Managed chaos engineering for AWS. Inject failures into EC2, ECS, EKS, RDS, and more with IAM-controlled blast radius.

Gremlin

Commercial SaaS with a polished UI. Good for teams that want guardrails and don’t want to operate their own chaos infrastructure.

Game Days

A game day is a planned, team-wide chaos event. Instead of automated random failures, the whole team participates:

  1. Announce the scenario (or don’t, for more realistic results)
  2. Inject failures at a controlled time
  3. Observe: Does the on-call rotation detect the issue? How quickly? What runbooks are used?
  4. Review: Timeline of events, what worked, what didn’t

Game days test not just system resilience but operational resilience — monitoring, alerting, communication, runbooks, and human decision-making under pressure.

A good game day scenario: “The primary RDS instance has been unavailable for 5 minutes. Your alerting has not fired. The CEO is asking why checkout is broken. Go.”

Starting Small: The Chaos Maturity Model

Don’t start by killing production databases. Build up gradually:

Level 0: No chaos engineering. Pure faith in testing and hope for good luck.

Level 1: Experiments in staging. Kill pods, introduce latency, verify behavior in a controlled environment.

Level 2: Automated experiments in production (off-peak). Run chaos experiments during low-traffic periods with automatic abort conditions.

Level 3: Continuous chaos in production. Chaos runs constantly, automatically, within defined blast radius limits. This is where Netflix operates.

Most organizations start at Level 1 and take 6-12 months to reach Level 2.

Abort Conditions

Every chaos experiment must have clear abort criteria:

abort_conditions:
  - metric: error_rate
    threshold: "> 1%"
    action: stop_experiment_and_rollback
  - metric: response_time_p99
    threshold: "> 500ms"
    action: stop_experiment_and_alert

If steady state is violated beyond acceptable bounds, stop the experiment automatically. Chaos engineering is about building confidence, not causing incidents.
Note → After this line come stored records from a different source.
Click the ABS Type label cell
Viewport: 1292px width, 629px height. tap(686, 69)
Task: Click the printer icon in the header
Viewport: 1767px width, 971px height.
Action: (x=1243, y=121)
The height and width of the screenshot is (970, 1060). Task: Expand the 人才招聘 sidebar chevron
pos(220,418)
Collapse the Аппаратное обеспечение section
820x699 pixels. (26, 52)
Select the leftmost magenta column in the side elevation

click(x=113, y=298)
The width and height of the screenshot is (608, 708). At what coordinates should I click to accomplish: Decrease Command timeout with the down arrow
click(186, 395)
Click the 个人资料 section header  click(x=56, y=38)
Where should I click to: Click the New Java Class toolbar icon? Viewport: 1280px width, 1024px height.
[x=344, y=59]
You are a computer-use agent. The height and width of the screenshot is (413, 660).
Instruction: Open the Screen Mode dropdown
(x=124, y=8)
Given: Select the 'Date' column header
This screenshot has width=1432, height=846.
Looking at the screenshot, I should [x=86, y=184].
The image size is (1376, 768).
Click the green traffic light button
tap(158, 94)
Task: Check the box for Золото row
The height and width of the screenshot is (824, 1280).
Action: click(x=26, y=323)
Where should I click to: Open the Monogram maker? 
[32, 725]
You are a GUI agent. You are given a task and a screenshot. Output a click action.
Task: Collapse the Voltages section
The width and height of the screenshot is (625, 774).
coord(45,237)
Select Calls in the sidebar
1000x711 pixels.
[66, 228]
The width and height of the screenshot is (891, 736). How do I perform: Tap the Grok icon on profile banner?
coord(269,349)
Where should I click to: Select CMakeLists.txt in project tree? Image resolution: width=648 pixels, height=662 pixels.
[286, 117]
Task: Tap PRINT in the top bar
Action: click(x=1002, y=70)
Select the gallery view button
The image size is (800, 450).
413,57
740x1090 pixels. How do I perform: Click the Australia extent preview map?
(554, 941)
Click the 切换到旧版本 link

What Chaos Engineering Reveals

Teams consistently discover the same categories of problems:

Missing circuit breakers: Slow dependencies cascade into full outages when there’s no fallback.

Inadequate timeouts: Services wait forever for responses, holding resources until the system saturates.

Single points of failure that weren’t obvious: That “highly available” system that actually depends on one config service with no replica.

Incomplete runbooks: On-call engineers don’t know what to do when a specific failure occurs.

Alert gaps: The system degrades significantly before any alert fires.

Recovery procedures that don’t work: Failover scripts that haven’t been tested and don’t actually fail over.

The Culture Shift

Chaos engineering requires psychological safety. If engineers fear blame for outages, they’ll never deliberately cause one — even in controlled conditions.

The practice requires a culture that:

  • Views experiments that expose vulnerabilities as successes (you found it before production did)
  • Doesn’t punish engineers for participating in chaos
  • Treats production incidents as learning opportunities, not failures of character

This is why chaos engineering and blameless postmortems go together. You can’t have one without the other.

The goal of chaos engineering isn’t to make systems fail — it’s to make teams confident their systems won’t. That confidence has to be earned through evidence, not assumed.

When the real outage comes (and it will), you want it to feel like a drill you’ve run before.